And again, we found as sure you know, television speakers are now becoming the best speaker in the house and important speaker in the house. So having all the music services available real easily was pretty important to us. And then finally, we're experimenting with a section, we're kind of saying, what's your digital dashboard, could the television be that device.
So we'll have some information for you. But if I, if I scroll over, here's your home camera, and you can begin to use the television. But if I come down, I can see how many Wi-Fi, if my signals got an issue I can do, I can see how many devices I've got and make sure they're all online in a proper way. And we'll add as we go into Internet of Things and other things. Could this be a digital dashboard.
So it's a really exciting to be able to say to our customers here, this is free for you taking our broadband and I think that given the scale and leveraging the investment that we've been able to make with X1, I think customers going to love this.
So with Flex, you're basically reconnecting your broadband service with the feature set of video but without requiring those consumers to take on the cost that they historically would have been required to?
And one of the things that we said years ago when streaming started to look more technically viable. Is that video over the Internet is more friend and foe to Comcast. Said that many times. And this is an example of it, people are consuming more video than ever before, there are more choices than ever before. But they want to do it differently. And we want to have the best product for our customers in each category.

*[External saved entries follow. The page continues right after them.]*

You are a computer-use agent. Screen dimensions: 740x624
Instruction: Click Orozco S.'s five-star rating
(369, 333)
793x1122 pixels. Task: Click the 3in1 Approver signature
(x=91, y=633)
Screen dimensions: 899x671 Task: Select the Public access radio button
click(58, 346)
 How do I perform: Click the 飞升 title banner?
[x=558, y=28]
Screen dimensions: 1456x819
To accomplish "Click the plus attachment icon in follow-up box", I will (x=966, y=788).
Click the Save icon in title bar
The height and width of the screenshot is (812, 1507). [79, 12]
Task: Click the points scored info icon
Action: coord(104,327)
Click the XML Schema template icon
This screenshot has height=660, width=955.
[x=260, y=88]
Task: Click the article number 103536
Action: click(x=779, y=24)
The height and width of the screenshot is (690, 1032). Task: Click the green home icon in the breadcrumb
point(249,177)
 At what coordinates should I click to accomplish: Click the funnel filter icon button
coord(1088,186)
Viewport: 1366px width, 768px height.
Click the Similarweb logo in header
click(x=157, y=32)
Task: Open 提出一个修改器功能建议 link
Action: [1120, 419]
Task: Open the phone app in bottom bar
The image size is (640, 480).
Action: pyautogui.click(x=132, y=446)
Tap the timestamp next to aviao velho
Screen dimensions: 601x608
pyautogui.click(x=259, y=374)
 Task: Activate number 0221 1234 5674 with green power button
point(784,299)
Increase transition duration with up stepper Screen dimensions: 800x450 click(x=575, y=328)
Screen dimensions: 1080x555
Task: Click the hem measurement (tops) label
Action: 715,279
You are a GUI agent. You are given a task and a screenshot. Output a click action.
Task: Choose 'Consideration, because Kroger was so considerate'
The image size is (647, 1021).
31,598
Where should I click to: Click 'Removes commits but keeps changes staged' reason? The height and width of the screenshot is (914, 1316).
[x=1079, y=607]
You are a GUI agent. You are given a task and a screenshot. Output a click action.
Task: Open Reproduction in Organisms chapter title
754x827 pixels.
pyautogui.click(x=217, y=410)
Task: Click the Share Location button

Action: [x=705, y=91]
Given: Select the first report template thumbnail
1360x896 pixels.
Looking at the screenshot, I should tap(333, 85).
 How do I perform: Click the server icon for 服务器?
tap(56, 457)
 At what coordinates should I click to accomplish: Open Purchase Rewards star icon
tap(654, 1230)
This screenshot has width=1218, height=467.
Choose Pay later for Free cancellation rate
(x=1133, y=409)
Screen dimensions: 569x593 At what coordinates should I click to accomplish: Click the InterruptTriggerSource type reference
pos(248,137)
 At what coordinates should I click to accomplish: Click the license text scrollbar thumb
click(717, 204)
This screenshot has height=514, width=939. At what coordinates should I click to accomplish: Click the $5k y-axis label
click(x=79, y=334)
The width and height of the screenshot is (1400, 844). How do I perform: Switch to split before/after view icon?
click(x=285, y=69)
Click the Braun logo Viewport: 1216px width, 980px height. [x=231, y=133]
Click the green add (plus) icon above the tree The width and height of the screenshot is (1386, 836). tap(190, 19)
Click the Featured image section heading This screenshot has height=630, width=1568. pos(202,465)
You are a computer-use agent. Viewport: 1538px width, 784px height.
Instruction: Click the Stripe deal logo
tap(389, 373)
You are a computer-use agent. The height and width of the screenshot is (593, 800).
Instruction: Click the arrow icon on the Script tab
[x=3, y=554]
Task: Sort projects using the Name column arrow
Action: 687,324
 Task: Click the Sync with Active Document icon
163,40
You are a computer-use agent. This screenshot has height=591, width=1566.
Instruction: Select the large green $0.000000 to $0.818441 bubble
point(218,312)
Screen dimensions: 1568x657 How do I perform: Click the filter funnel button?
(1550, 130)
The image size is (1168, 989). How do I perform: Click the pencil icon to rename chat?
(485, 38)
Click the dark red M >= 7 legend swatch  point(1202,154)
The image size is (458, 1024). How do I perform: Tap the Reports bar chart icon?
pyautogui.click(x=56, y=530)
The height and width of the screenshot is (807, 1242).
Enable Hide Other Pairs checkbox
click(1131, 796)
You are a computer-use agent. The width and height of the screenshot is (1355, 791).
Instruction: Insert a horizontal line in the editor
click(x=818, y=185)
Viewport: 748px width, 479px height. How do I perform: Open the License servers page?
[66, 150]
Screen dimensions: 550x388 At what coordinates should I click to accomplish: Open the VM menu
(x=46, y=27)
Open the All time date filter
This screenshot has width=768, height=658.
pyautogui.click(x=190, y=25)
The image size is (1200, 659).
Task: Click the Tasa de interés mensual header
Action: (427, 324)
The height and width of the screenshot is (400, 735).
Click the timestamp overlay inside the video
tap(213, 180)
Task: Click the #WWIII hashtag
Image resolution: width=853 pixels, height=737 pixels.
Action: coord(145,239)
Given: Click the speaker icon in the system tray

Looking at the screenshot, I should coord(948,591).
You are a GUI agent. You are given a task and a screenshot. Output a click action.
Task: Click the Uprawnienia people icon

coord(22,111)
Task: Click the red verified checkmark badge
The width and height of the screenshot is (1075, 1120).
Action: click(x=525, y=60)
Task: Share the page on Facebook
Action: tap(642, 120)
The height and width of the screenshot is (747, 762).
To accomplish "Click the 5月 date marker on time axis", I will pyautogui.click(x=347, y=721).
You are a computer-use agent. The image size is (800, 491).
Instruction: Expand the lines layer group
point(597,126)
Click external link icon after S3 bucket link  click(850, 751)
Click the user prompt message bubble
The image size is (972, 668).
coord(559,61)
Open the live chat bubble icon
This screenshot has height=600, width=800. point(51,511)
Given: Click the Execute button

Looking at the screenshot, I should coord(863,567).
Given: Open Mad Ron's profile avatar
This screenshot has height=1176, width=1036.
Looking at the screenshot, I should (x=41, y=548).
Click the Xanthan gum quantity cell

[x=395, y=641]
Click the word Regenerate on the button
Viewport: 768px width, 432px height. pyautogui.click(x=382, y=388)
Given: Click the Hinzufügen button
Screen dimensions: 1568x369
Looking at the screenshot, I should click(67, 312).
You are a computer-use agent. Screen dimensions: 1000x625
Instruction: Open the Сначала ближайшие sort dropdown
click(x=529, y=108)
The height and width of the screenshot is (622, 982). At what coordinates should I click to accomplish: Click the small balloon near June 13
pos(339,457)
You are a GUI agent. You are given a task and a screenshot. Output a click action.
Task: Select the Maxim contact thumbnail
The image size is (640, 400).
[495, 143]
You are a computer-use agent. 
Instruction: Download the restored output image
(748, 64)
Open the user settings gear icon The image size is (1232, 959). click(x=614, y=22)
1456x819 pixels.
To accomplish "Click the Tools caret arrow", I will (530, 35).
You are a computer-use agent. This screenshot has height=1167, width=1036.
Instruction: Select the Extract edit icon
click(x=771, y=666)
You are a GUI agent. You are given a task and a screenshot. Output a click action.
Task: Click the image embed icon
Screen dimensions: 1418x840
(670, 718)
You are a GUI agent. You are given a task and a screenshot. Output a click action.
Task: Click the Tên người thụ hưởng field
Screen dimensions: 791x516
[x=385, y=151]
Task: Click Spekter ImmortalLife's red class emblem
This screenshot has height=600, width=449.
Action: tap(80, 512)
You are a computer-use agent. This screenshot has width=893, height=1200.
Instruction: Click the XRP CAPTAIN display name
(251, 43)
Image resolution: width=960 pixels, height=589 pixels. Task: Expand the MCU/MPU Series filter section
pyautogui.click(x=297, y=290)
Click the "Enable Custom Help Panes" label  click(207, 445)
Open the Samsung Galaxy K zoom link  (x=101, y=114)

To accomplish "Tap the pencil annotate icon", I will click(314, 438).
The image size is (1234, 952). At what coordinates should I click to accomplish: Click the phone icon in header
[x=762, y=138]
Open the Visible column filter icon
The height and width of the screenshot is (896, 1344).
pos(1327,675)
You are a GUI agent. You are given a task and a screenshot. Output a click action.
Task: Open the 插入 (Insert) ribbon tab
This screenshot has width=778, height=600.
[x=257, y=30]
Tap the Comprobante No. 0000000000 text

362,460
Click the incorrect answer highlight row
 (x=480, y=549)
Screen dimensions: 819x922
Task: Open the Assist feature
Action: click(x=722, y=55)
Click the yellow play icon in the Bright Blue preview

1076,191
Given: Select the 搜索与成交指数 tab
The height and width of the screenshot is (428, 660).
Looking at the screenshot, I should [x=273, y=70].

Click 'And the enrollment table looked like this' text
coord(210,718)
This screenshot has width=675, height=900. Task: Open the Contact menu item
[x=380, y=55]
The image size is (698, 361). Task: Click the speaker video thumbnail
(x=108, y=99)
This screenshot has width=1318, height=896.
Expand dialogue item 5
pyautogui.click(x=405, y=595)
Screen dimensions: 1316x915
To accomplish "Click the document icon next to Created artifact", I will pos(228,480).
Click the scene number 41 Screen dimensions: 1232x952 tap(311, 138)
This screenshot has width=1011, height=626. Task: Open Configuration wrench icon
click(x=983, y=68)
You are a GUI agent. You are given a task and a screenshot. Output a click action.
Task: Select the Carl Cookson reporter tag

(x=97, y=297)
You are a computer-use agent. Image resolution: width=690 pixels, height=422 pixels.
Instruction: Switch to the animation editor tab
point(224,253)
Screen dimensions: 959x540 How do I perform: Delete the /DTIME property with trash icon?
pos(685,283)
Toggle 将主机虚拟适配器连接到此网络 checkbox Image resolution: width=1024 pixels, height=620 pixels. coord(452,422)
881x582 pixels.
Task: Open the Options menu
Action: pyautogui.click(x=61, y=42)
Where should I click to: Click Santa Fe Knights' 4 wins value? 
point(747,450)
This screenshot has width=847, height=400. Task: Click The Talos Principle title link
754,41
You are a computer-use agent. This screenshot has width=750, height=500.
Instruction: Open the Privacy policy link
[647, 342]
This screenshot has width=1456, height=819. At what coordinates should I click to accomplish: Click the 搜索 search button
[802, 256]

And for many customers, they're going to want to just buy streaming services, they're buying
our broadband only. We'd like them to see that this strategy are those four pillars now, not just the first one.
And if we just think a little bit more broadly about video, because this is clearly a big part of the future of that business, you obviously are still a very large distributor of content in your traditional cable business. Historically you've been willing to absorb a lot of the programming costs increase there because you want to make sure your price points are supportive of customer growth but we've clearly seen the trend in the sector go the other ways and really for everybody and so a question that a lot of investors have this. How are you thinking about the role of your traditional video business? Comcast as cord cutting seems like it's accelerating?
I think that trends here and that trend is going to stay. And we pivoted the strategy to company and we're not. We're heading back to where you started the very first question. We want to have a growth trajectory of that. So how do we accomplish that and with those facts?
Well what's happened is not all video customers are anymore for us. We do see programming, programming costs can be lumpy, and we think some year, they're going to go up more than we would like or can control and I think that's very possible in the future.
But what we've done is in most cases, we try to pass that along to the consumer that depends on the competitiveness of the market. But we've also recognized that for some customers valuable to us and others are less valuable. So let's not try to fight that trend, let's try to react to it and lower the bill to the consumer, like you just suggested with what Flex could do. So how we look at ourselves has been a big shift and therefore I would suggest it's how you should look at us. And that is customer relationships.
And so in the first half of this year, our customer relationships were up 3%, we then look at what's the EBITDA per customer relationship to the point that not all revenue is the same given the expense that comes with it. Our job per customer relationship was up 5% in the first half of the year and our net cash flow per customer relationship was up 18% in the first half of the year. And I think that's what we're driving our operators to focus on.
So even though the headline video losses may be greater than we've seen before because of the holistic way, you're managing that customer relationship, you still think you can stay on this growth trajectory at that level?
Yes. And with tremendous cost out of the business. Putting programming costs side, truck rolls, phone calls, capital expenditures, you can see it in why the net cash flow number was the largest and what I still what I just talked about, that's been happening for several years, and broadband, strategically to the question we were talking about is how can you make broadband more important, as you rely more on that cash flow?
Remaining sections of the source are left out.